Presidential campaign begins amid turmoil in the Social Democrats after government ouster

The campaign for Romania’s Nov. 10 presidential election has kicked off with ousted Prime Minister Viorica Dancila fighting not only for her political life, but for the survival of the Social Democratic Party which has dominated the country’s political scene since the 1989 anti-communist revolt.  

Dancila’s government collapsed in a no-confidence vote on Thursday, seriously hurting her chances of making it through to an expected runoff against incumbent President Klaus Iohannis.

On Saturday, she urged the party to rally behind her, claiming the Social Democrats were under threat from external actors.

“These forces the Social Democrats are fighting with want to destroy this party,” she told party members in Bucharest. “Don’t for one second doubt the power we have and what we can do together.”

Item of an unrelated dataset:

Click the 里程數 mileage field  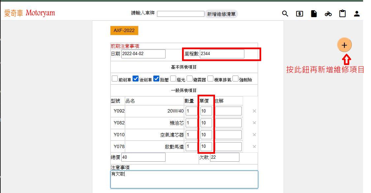coord(222,54)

Dancila faces challenges to her leadership after her ouster and the prospect of being the first Social Democrat to be knocked out of the race in the first round since communism ended.

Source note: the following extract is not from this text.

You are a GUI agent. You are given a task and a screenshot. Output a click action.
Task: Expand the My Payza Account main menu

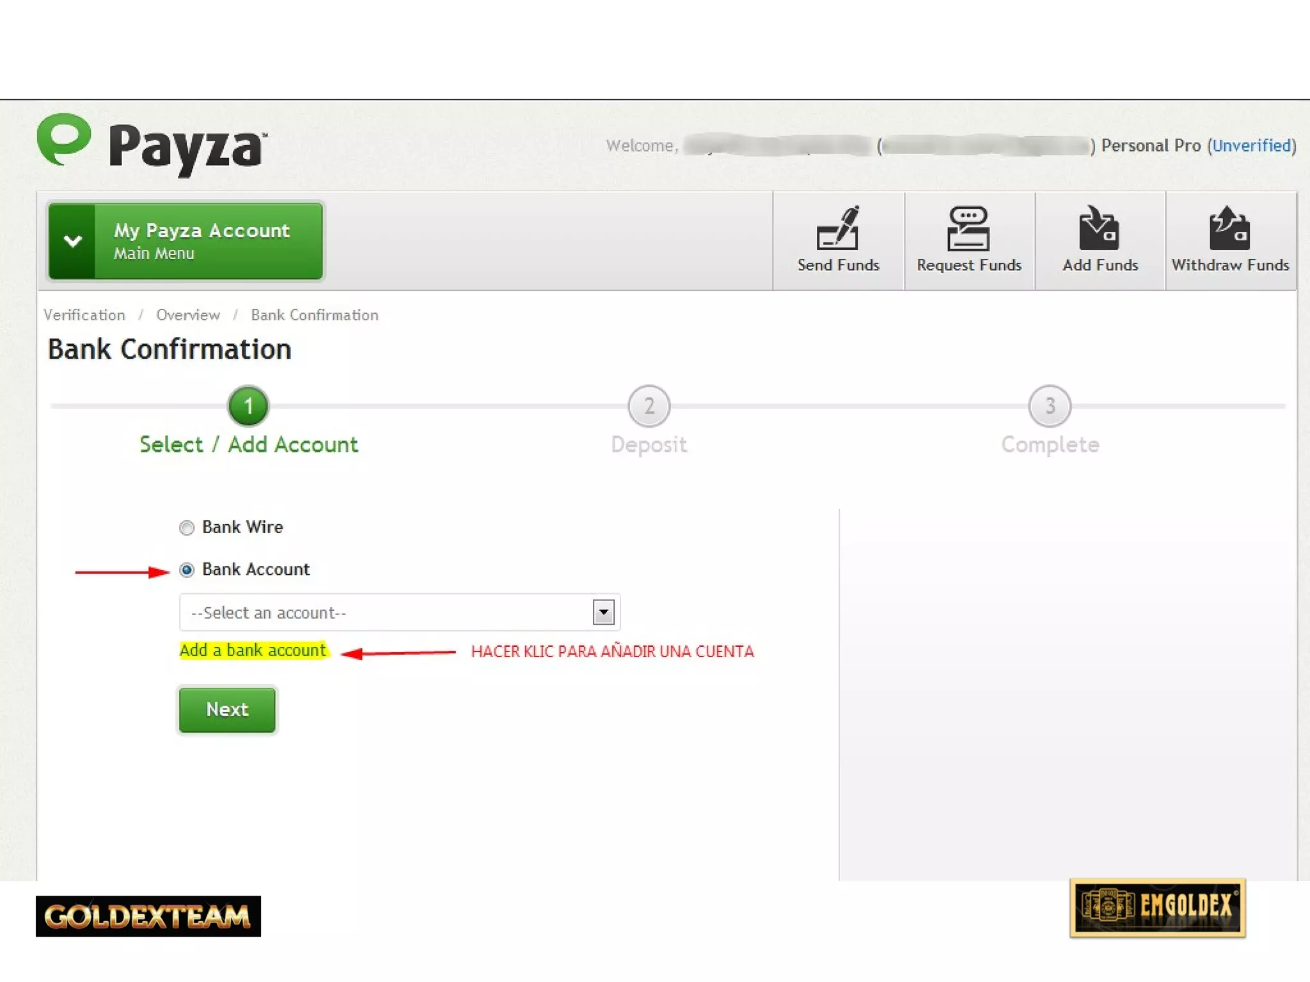pyautogui.click(x=185, y=241)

The party won a historic victory in 2016 parliamentary elections with about 45% of the vote, but moves to overhaul the judicial system and oust chief prosecutors and judges saw huge protests and dominated the public agenda since then.

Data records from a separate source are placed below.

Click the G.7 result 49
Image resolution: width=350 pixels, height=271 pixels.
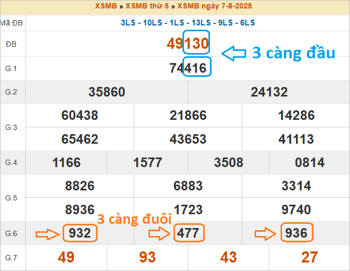(x=66, y=258)
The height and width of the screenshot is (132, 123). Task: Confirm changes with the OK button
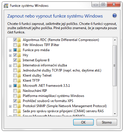[83, 122]
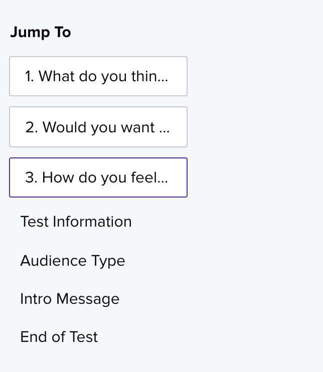Open the item starting with "3. How do"
The image size is (323, 372).
click(98, 177)

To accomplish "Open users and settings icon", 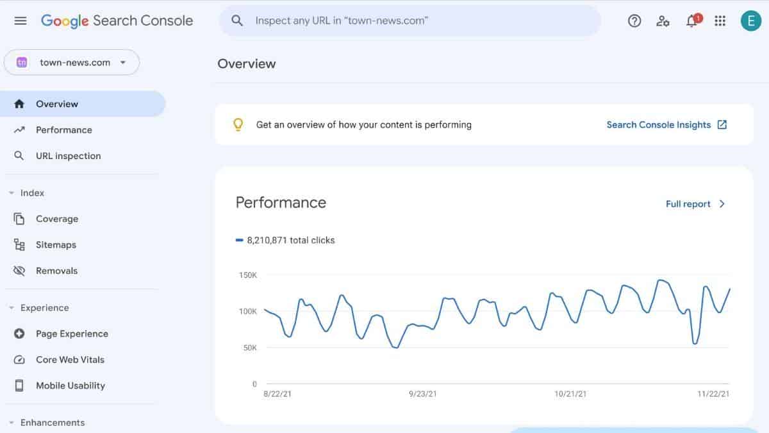I will click(x=663, y=21).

EU and U.S. officials saw the overhaul as a threat to the rule of law and making it harder to pursue high-level corruption cases.

Generous tax cuts and public-sector pay rises pushed by former party leader Liviu Dragnea, currently serving a prison sentence for for having two party workers paid by a public agency for fake jobs, have depleted the budget and deterred foreign investors.

In May 2019, the party scored just 22% in European elections, barely managing to finish second.

The Liberal Party looks set to form the next government, until 2020 elections, if snap elections are not held. Angry over her dismissal which came after she lost her majority when junior partner The Alliance of Liberals and Democrats quit the ruling coalition, Dancila blasted lawmakers from opposing parties who united to dismiss her government as “a gang of amateurs hungry for power who don’t know what to do.”  

There are 14 candidates in the presidential race including an actor turned politician, a businessman and the uncle of a 15-year-old Romanian girl whose abduction and murder and apparent mishandling of the investigation shocked Romania and saw protests around the country.

The favorite is Iohannis, with Dan Barna, of the Save Romania Union, also a front runner.

If Dancila was angry, other candidates got off to a quieter start. Barna told an audience in the city of Pitesti that his priorities were “education, reforming the health system and investment in infrastructure to connect Romania’s regions through highways.”

The party wants constitutional reform to restore power to the president, which was stripped away by the Social Democrats who considered Iohannis stood in the way of their contentious judicial.

Iohannis whose campaign message is to make Romania “normal” urged people to turn out and vote.

“The real change in Romania comes through our vote , that of all Romanians who believe in democracy, freedom, the rule of law, pro-European values, modernization and normality.”